総務省統計局では毎年さまざまな統計をとっていますが、その中には家計支出の動向調査があり、全国平均と都市の規模(人口)別平均、都道府県平均と県庁所在地ごとのデータが公開されています。多くの調査品目の中に、葬儀などに関係するデータがありました。そこで2018年の統計データから、信仰祭祀(宗教施設に対する寄付や墓地の管理料、賽銭など信仰に関する費用全般)の費用、祭具墓石(仏壇、線香、墓石など)の費用、葬儀関係(宿泊交通費を除く葬儀、法事)の費用について、県庁所在地の上位10の都市を取り上げて、その理由を推察してみることにしました。なお支出額は1家庭あたりの年間平均額です。
信仰祭祀の支出
順位 | 都市名 | 金額(円) |
第1位 | 大津市 | 32,424 |
第2位 | 京都市 | 24,442 |
第3位 | 神戸市 | 21,149 |
第4位 | 奈良市 | 18,551 |
第5位 | 佐賀市 | 17,834 |
第6位 | 徳島市 | 17,365 |
第7位 | 津市 | 16,660 |
第8位 | 東京都区部 | 15,997 |
第9位 | 大分市 | 15,726 |
第10位 | 高松市 | 15,434 |
上位に京都市、奈良市が並ぶのは、いずれも古都であり寺社との結びつきが強く、参拝する機会も多いのだろうと推察することができます、トップの大津市が、京都や奈良を上回っているのは意外な気もしますが、延暦寺や園城寺、石山寺、日吉大社などを抱えて寺社に対する信仰がかなり強いのでしょうね。
祭具墓石の支出
順位 | 都市名 | 金額(円) |
第1位 | 長野市 | 22,280 |
第2位 | 鳥取市 | 11,553 |
第3位 | 東京都区部 | 11,345 |
第4位 | 新潟市 | 9,751 |
第5位 | 神戸市 | 9,663 |
第6位 | 長崎市 | 4,283 |
第7位 | 宇都宮市 | 4,252 |
第8位 | 大津市 | 3,788 |
第9位 | 高松市 | 3,259 |
第10位 | 千葉市 | 3,158 |
信仰祭祀に続いて大津市、神戸市がトップ10に入っています。
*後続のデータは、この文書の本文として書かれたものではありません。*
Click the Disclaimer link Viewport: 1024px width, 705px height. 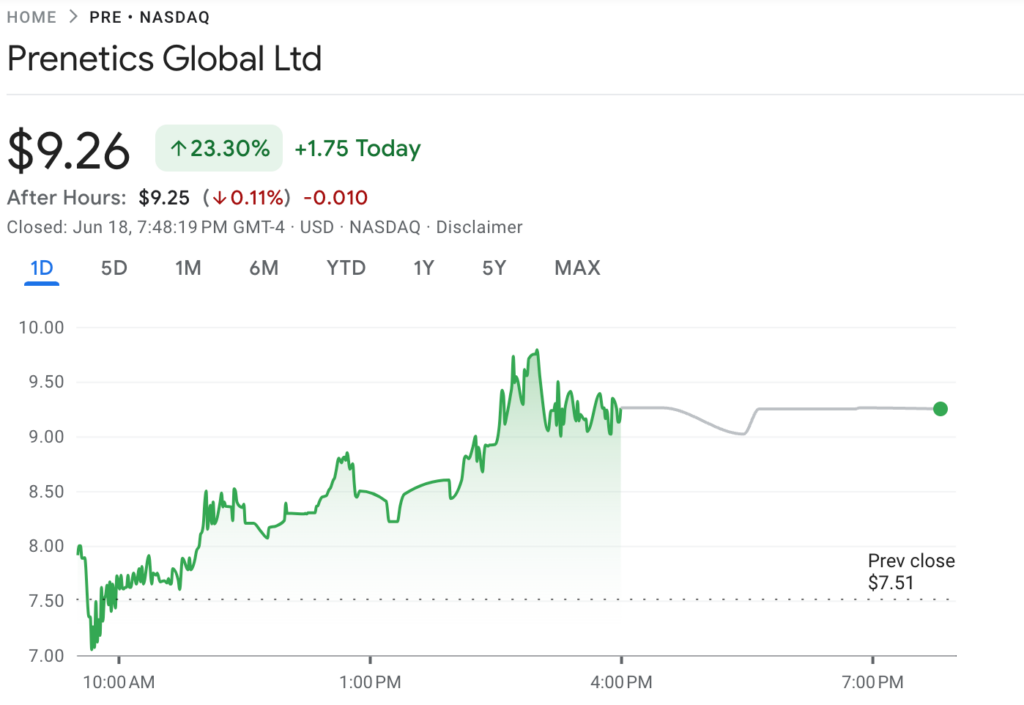coord(479,227)
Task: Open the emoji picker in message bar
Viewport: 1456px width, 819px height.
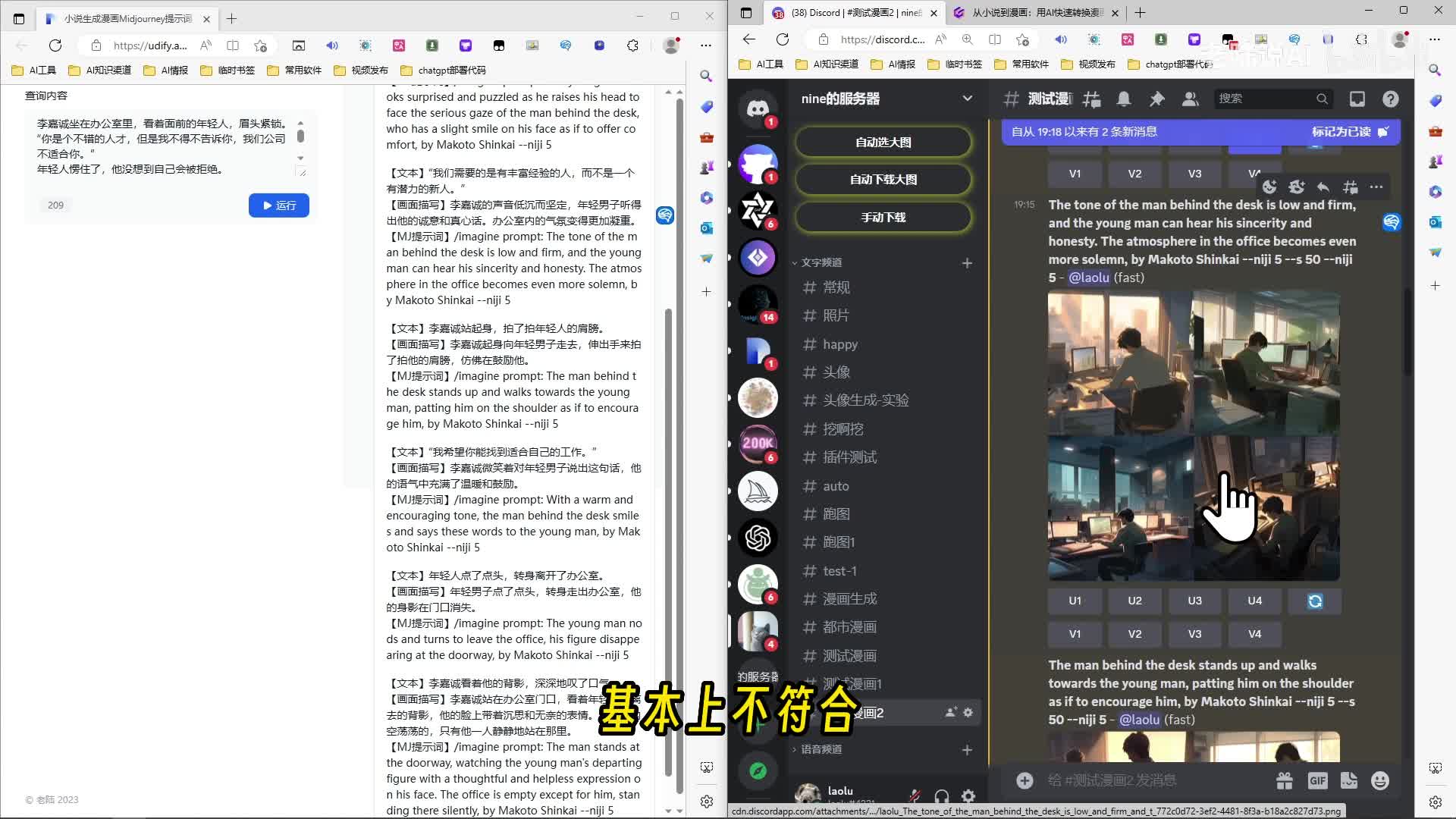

いずれも県民性として信仰心が厚いのだということが分かります。東京都23区がやはりいずれもトップ10に入っているのも意外でした。23区内に限ると、古くから住んでいる人が多く、そのような人たちは寺社との結びつきが強いのかもしれません。トップが長野市で、2位と倍近い支出なのは結構謎です。思い浮かぶのは善光寺があることくらいなんですが、信仰祭祀費用でなく祭具墓石ですからね。善光寺に頻繁に参拝して、そこで線香を大量に消費しているのでしょうか。それくらいしか考えが及びませんでした。
葬儀関係の支出
順位 | 都市名 | 金額(円) |
第1位 | 甲府市 | 58,419 |
第2位 | 高松市 | 56,386 |
第3位 | 福岡市 | 42,625 |
第4位 | 徳島市 | 40,878 |
第5位 | 鳥取市 | 40,608 |
第6位 | 和歌山市 | 30,009 |
第7位 | 山形市 | 27,296 |
第8位 | 福井市 | 26,496 |
第9位 | 札幌市 | 23,853 |
第10位 | 長野市 | 23,086 |
トップは甲府市です。これも理由が分からず、いろいろと調べてみたところ、山梨県県民生活部統計調査課が発行している「やまなし統計トピックス」という記事をみつけました。それによると山梨県は現代になっても「無尽(むじん)」の慣習が残っている地域なのだそうです。単に積立をするだけではなく、無尽を通して地域内の人と人のつながりを大切にする県民性が特長ということなので、葬儀の規模も大きい(参列者が多い)可能性がありますね。高松市が2位で信仰祭祀でも10位なのは、香川県が弘法大師の生誕の地で寺院が多いことと関係がありそうです。葬儀も最近流行りの小さな葬儀が少ないのでしょう。
全体をとおしてみたときに驚くことは、支出額が多いところと少ないところの差が大きいことです。ちなみに、信仰祭祀が最も少ないのは那覇市で年間2,452円と大津市の10分の1以下、祭具祭祀の最少額は山口市の414円!で長野市の18%です。そして葬儀関係は熊本市の704円で甲府市の12%!!とても興味深く絶対に何か理由があると思うのですが、そこまでは推察できませんでした。この解明にはかなりの時間と労力を要しそうです。いつか仮説を立てることができたら披露させていただきたい、と考えています。